**WHAT TO WORK ON**
Write out the rows below word for word, omitting the pictures.

**INFORMATION SHOWN**
----------------

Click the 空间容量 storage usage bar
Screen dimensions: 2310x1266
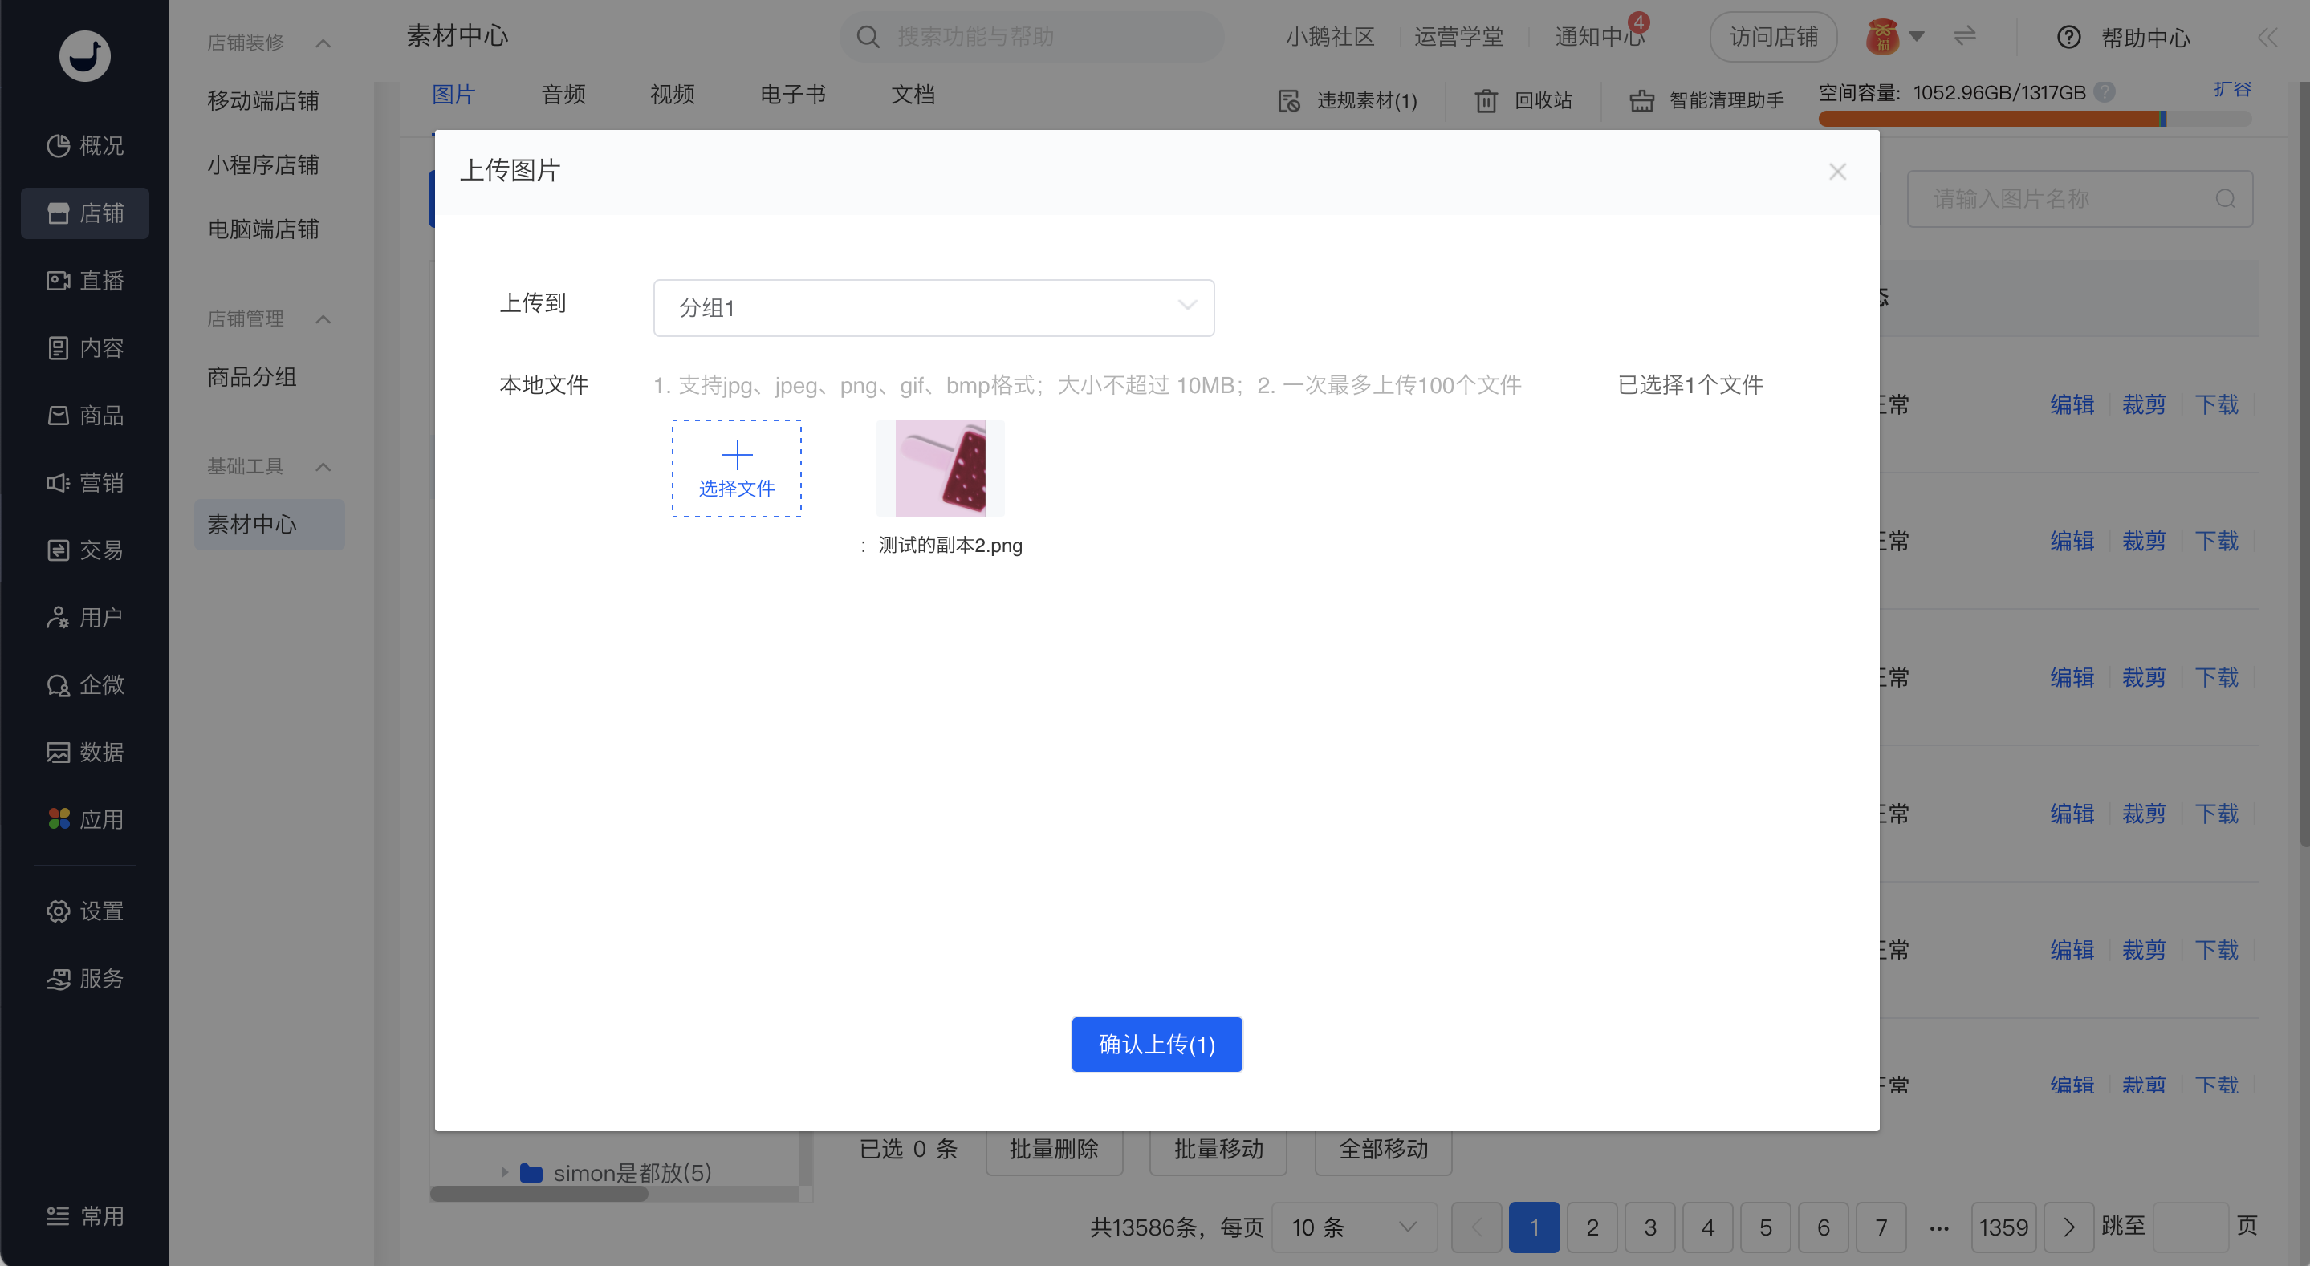pos(2034,118)
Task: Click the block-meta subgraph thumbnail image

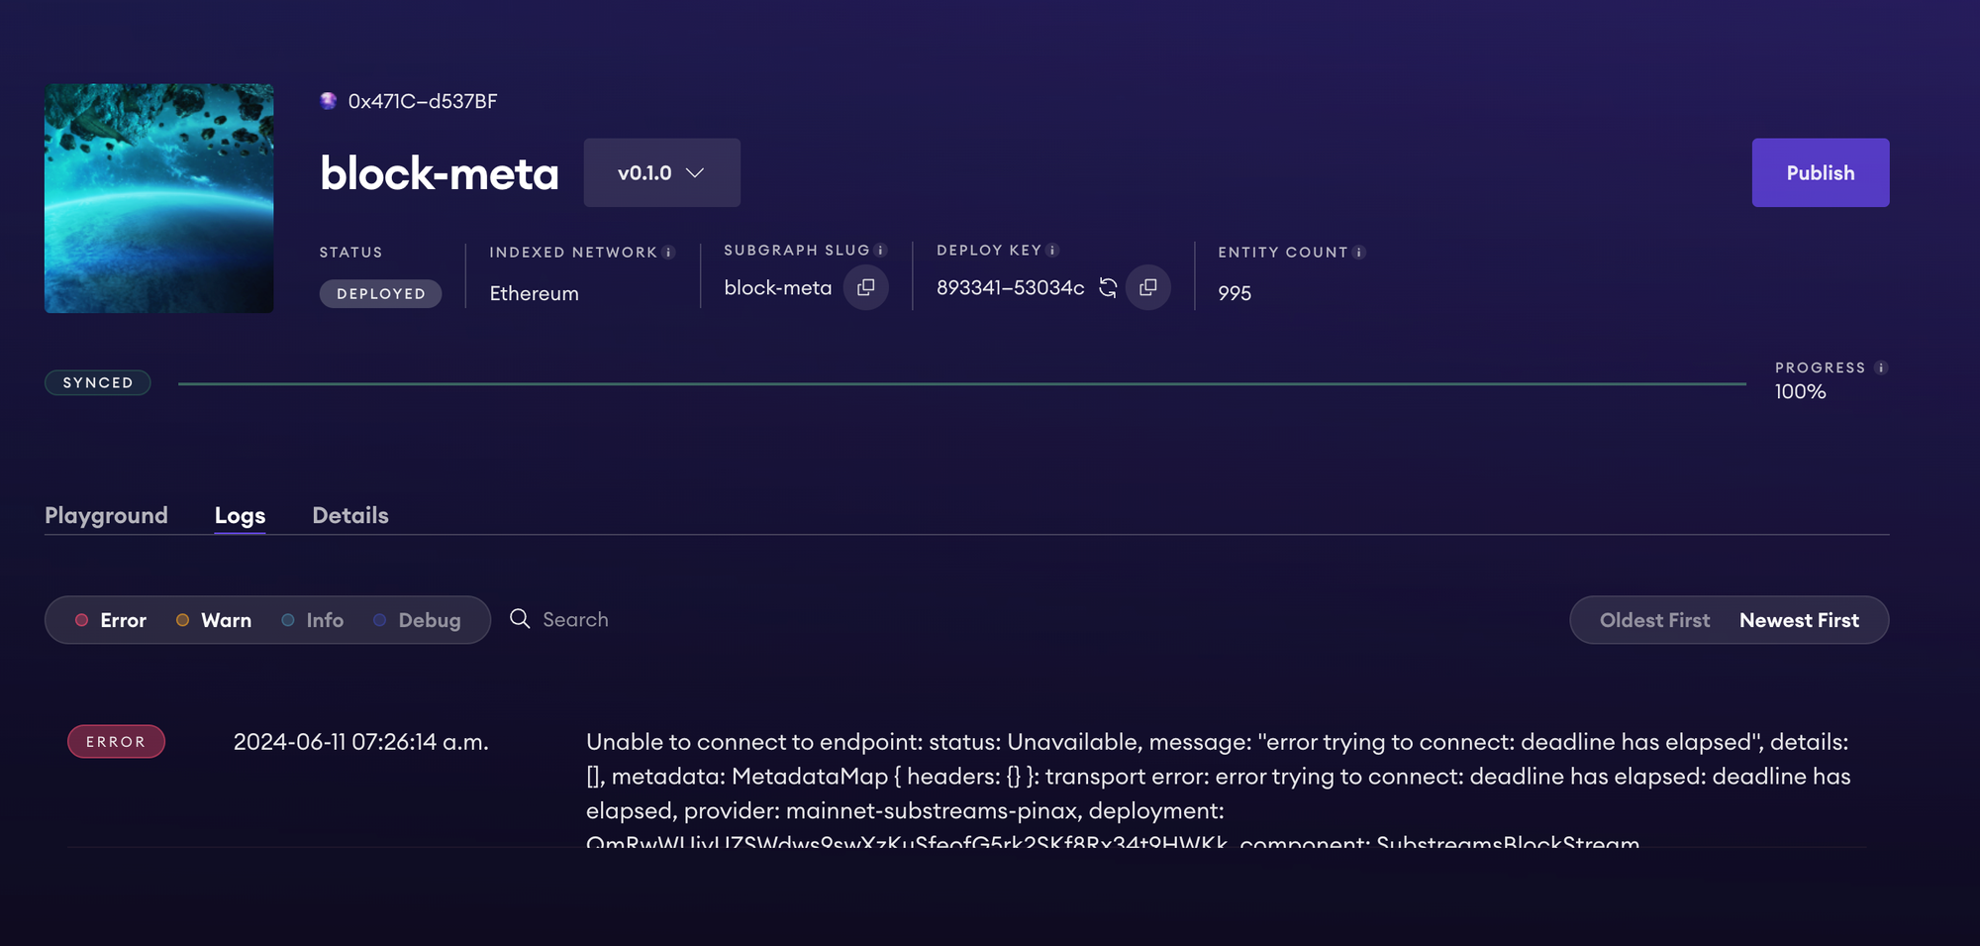Action: (x=159, y=198)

----------------

**RESULT OF THIS TASK**
Click the 空间容量 storage usage bar
Screen dimensions: 2310x1266
pos(2034,118)
Task: Click the block-meta subgraph thumbnail image

Action: (x=159, y=198)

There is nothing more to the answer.